White Mars

Plongé dans la lumière électrique, je me regarde dans la glace. Pas un centimètre carré de mon visage n’est exposé. Parfait. J’allume mes gants électriques et glisse dedans des sachets d’une poudre qui, au contact de l’air, libère de la chaleur.  J’enfile par-dessus des sous-gants mi-fins, une autre paire plus épaisse et, enfin, d’énormes moufles. Je vérifie la jonction entre ces gants et la partie torse de ma combinaison. Je suis prêt.

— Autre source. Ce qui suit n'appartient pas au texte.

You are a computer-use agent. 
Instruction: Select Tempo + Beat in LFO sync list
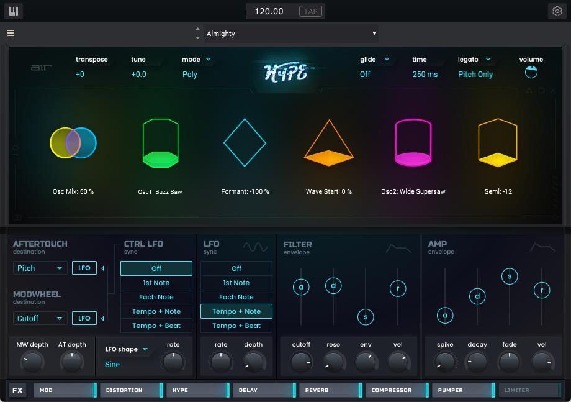tap(236, 326)
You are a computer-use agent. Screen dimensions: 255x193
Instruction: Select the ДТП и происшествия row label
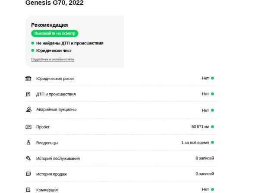pos(56,94)
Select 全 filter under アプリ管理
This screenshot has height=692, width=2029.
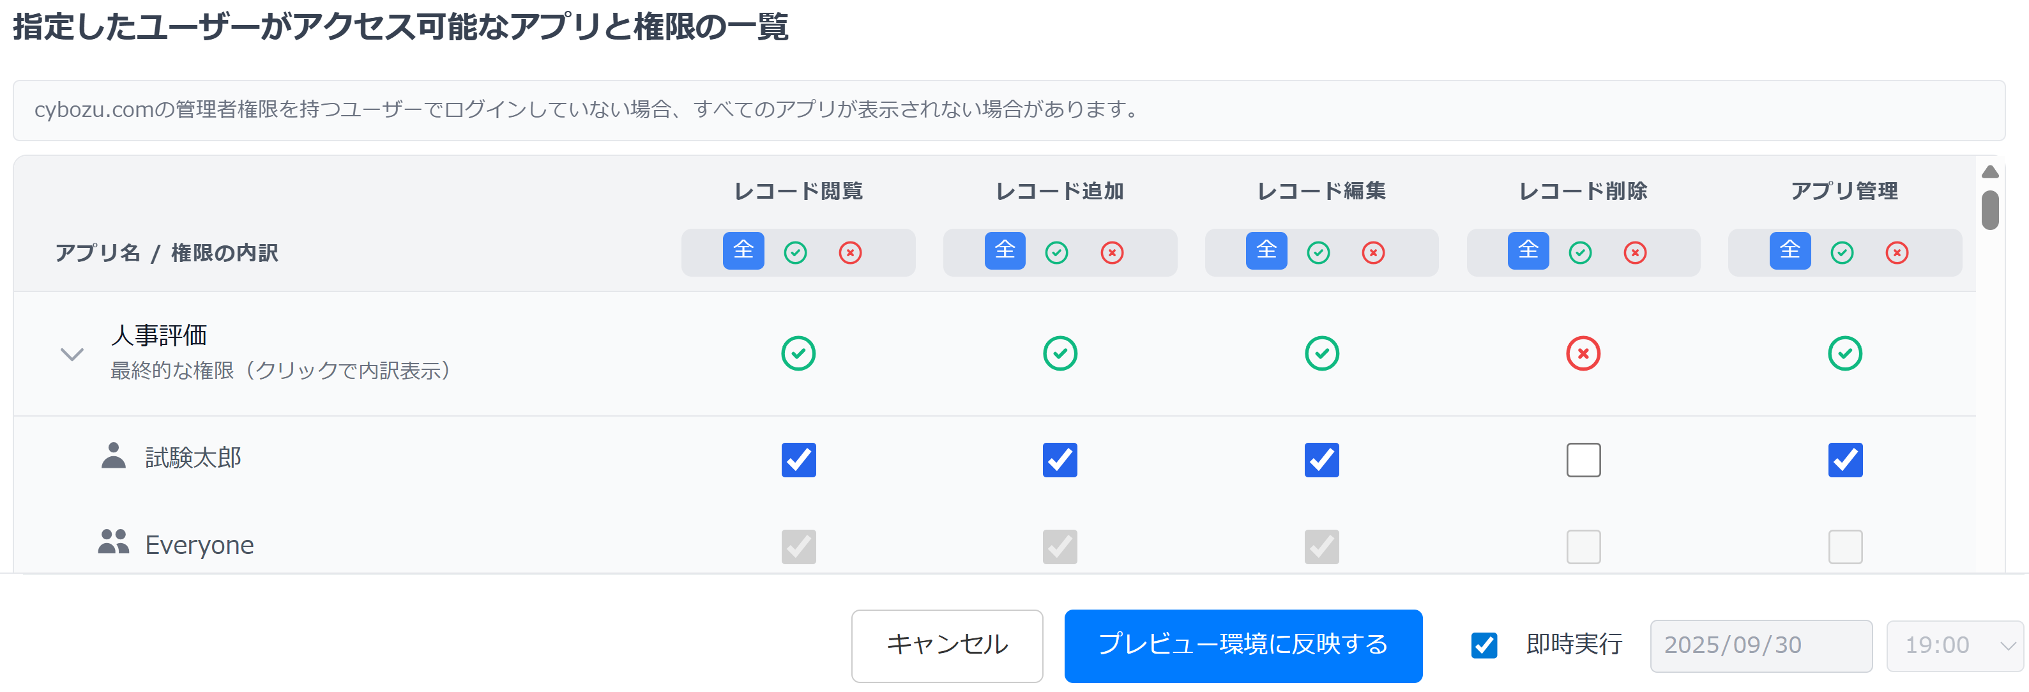click(1790, 251)
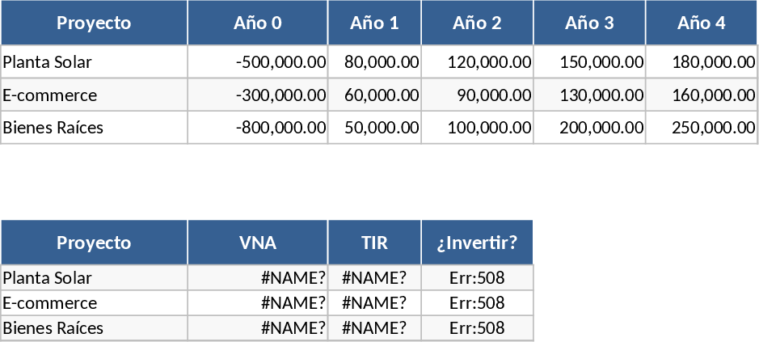
Task: Select the Año 3 header cell
Action: point(589,23)
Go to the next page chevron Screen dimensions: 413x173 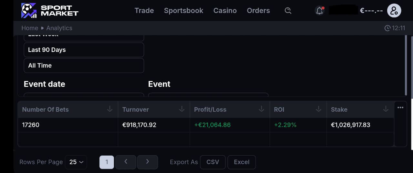[x=147, y=162]
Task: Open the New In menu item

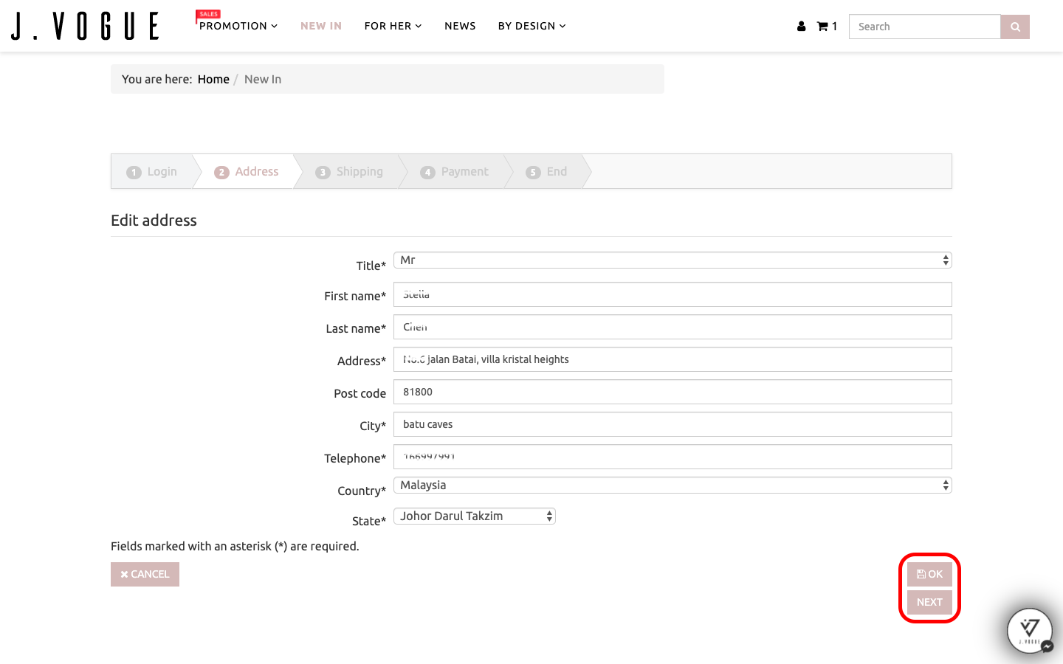Action: coord(321,26)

Je lève la barre en métal et pousse la lourde porte. Fais un pas en avant. L’écart thermique me gifle : 90°C entre l’intérieur et l’extérieur. Je ferme la porte derrière moi et, soudainement, suis plongé dans l’obscurité. Nous sommes en milieu de journée, certes, mais cela fait deux semaines que l’étoile la plus proche est sous l’horizon. Sa lumière éclaire quand même légèrement le ciel ; par endroits de rose, d’orange et de violet, ailleurs d’un jaune étrange. Devant moi s’étend une surface blanche dont les stries évoquent celles d’un désert de sable. Aucun relief, aucune plante, aucune trace d’humanité passée une rangée de containers.  Je descends un escalier en métal, atteins le sol et avance d’un bon pas. Un peu trop vite pour cette atmosphère. Celle-ci ne nous cause plus ni nausée ni céphalées, grâce à une adaptation partielle de notre physiologie, mais notre souffle devient court au moindre effort. Je ralentis. Passe la base. Le vent qu’elle bloquait m’atteint de côté et diminue encore la température ressentie d’une vingtaine de degrés. Bien que je sois entièrement recouvert d’une épaisse couche de différents matériaux, le vent se glisse dans un interstice en bordure de mon masque. Près de ma tempe, la surface de ma peau gèle. Je resserre une sangle pour combler ce trou. Je n’entends que le vent, mon souffle et la neige sablonneuse qui crisse sous mes épaisses semelles.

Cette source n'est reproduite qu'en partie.